_ACTIVITY_
In the listing beneath this line, copy exactly the lines starting with the one containing "ВОСК, ШТРИХ, МАРКЕР" and going on through the one containing "Столешницы, мебельные щиты (112, 326)".

_SOURCE DATA_
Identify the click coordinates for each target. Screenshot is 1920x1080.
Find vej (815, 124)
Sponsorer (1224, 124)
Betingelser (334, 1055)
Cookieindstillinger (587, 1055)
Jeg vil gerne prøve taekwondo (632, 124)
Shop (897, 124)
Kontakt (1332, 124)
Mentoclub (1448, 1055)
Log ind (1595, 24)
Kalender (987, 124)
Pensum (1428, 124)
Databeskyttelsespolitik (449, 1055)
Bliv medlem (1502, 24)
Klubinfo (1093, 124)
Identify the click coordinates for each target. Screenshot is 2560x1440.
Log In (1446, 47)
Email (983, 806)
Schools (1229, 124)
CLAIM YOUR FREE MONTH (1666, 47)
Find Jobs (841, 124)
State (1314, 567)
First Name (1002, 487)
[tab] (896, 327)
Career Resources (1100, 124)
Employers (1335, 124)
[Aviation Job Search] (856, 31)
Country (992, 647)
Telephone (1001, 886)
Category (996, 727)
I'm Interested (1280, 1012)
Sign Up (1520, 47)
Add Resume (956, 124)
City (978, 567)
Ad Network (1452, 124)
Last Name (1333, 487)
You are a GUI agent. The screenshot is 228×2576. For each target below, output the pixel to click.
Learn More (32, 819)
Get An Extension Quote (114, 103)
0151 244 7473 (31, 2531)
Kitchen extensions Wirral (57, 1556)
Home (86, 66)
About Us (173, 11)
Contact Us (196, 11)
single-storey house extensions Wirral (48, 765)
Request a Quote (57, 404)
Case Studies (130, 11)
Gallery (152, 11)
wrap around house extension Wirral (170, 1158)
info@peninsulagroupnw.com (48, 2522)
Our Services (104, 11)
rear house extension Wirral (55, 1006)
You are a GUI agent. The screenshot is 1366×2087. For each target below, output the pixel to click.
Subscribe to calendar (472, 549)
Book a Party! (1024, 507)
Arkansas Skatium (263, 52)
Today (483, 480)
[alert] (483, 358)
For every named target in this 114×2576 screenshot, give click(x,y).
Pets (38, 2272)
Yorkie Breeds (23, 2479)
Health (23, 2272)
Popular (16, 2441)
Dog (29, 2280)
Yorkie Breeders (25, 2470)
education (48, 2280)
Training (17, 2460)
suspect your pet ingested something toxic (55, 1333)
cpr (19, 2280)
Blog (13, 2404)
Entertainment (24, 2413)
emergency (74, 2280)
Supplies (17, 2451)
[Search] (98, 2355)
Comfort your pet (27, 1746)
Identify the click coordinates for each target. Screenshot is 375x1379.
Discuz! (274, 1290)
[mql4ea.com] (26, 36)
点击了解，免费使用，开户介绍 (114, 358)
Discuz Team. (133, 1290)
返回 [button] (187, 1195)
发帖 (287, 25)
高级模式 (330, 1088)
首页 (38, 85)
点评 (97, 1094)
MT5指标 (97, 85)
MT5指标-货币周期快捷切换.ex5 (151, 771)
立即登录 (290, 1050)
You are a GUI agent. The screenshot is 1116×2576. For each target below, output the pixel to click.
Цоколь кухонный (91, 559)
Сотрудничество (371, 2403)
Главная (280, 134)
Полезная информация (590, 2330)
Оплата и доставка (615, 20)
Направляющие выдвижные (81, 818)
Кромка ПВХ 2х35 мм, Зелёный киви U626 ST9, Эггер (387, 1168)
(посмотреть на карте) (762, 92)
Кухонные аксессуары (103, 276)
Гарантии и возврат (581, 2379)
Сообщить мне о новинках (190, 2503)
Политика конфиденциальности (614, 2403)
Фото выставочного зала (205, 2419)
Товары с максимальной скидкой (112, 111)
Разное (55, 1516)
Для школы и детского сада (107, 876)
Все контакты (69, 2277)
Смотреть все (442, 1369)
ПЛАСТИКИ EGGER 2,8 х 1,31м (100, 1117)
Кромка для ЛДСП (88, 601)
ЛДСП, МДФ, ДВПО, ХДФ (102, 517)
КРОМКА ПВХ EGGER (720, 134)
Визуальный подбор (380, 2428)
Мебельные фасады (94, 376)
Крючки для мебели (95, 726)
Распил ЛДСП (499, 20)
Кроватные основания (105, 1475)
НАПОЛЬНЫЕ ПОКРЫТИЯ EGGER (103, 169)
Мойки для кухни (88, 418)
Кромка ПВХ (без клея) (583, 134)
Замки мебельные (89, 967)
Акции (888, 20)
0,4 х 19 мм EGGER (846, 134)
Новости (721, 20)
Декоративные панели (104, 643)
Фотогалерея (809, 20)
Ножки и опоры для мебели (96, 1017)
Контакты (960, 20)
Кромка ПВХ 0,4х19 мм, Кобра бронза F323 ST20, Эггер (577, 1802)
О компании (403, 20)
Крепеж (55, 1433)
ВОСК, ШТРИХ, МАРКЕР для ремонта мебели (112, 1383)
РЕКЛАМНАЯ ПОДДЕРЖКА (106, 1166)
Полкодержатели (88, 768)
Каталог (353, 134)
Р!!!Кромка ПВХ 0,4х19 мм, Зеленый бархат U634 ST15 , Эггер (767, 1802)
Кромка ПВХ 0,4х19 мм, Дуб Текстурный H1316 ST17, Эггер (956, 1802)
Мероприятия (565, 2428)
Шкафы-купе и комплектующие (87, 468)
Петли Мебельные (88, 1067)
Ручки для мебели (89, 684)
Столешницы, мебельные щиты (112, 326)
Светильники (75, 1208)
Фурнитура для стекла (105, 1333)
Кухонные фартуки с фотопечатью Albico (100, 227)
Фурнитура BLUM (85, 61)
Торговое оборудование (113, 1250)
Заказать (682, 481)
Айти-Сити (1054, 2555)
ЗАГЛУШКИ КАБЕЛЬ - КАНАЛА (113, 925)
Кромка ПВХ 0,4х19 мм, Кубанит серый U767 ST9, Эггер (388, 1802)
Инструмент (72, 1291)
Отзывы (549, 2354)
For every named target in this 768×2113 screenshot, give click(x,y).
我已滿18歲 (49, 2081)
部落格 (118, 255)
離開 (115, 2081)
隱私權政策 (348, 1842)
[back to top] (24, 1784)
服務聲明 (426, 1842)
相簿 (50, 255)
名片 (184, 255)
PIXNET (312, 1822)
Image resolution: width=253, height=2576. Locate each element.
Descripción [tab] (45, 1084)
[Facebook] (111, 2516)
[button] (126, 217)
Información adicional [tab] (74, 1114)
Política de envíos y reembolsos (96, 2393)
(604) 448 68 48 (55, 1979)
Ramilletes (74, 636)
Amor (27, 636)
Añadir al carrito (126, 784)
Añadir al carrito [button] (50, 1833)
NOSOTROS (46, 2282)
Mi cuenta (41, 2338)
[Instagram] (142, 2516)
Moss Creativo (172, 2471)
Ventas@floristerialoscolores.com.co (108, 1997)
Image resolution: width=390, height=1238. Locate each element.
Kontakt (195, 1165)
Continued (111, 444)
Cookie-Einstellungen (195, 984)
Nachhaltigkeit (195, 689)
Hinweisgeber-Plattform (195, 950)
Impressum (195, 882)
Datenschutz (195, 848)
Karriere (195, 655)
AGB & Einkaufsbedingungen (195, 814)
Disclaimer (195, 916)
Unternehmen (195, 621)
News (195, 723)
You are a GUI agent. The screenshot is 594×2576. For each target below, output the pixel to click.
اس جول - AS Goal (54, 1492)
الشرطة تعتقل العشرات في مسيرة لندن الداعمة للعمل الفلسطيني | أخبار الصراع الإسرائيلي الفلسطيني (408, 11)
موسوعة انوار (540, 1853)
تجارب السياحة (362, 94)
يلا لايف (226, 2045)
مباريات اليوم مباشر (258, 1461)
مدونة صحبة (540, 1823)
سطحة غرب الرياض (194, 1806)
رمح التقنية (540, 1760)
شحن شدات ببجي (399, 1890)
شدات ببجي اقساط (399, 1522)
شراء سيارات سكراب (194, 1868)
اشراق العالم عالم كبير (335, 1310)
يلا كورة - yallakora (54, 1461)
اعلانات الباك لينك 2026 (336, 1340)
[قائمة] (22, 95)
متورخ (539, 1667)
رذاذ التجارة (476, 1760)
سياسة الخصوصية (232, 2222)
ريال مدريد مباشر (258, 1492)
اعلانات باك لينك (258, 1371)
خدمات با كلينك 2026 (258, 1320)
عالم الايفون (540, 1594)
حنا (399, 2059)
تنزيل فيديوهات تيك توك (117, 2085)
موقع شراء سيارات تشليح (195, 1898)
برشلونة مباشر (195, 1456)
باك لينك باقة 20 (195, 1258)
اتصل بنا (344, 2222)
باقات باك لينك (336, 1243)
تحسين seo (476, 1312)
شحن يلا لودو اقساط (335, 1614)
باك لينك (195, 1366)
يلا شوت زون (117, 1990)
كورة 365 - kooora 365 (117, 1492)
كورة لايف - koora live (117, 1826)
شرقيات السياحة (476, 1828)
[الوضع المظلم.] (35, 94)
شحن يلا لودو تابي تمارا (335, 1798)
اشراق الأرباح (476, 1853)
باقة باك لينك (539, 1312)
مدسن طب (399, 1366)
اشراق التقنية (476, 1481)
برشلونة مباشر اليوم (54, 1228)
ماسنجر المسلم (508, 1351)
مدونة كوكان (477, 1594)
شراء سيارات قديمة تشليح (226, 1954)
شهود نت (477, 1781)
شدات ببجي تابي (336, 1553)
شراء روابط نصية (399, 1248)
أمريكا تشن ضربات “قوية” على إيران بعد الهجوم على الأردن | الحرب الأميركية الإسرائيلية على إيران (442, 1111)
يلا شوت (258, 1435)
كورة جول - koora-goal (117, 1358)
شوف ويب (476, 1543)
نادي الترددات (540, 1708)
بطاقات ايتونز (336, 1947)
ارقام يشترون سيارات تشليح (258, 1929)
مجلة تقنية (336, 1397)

_SOLUTION TO THE EXERCISE_
ВОСК, ШТРИХ, МАРКЕР для ремонта мебели (112, 1383)
РЕКЛАМНАЯ ПОДДЕРЖКА (106, 1166)
Полкодержатели (88, 768)
Каталог (353, 134)
Р!!!Кромка ПВХ 0,4х19 мм, Зеленый бархат U634 ST15 , Эггер (767, 1802)
Кромка ПВХ 0,4х19 мм, Дуб Текстурный H1316 ST17, Эггер (956, 1802)
Мероприятия (565, 2428)
Шкафы-купе и комплектующие (87, 468)
Петли Мебельные (88, 1067)
Ручки для мебели (89, 684)
Столешницы, мебельные щиты (112, 326)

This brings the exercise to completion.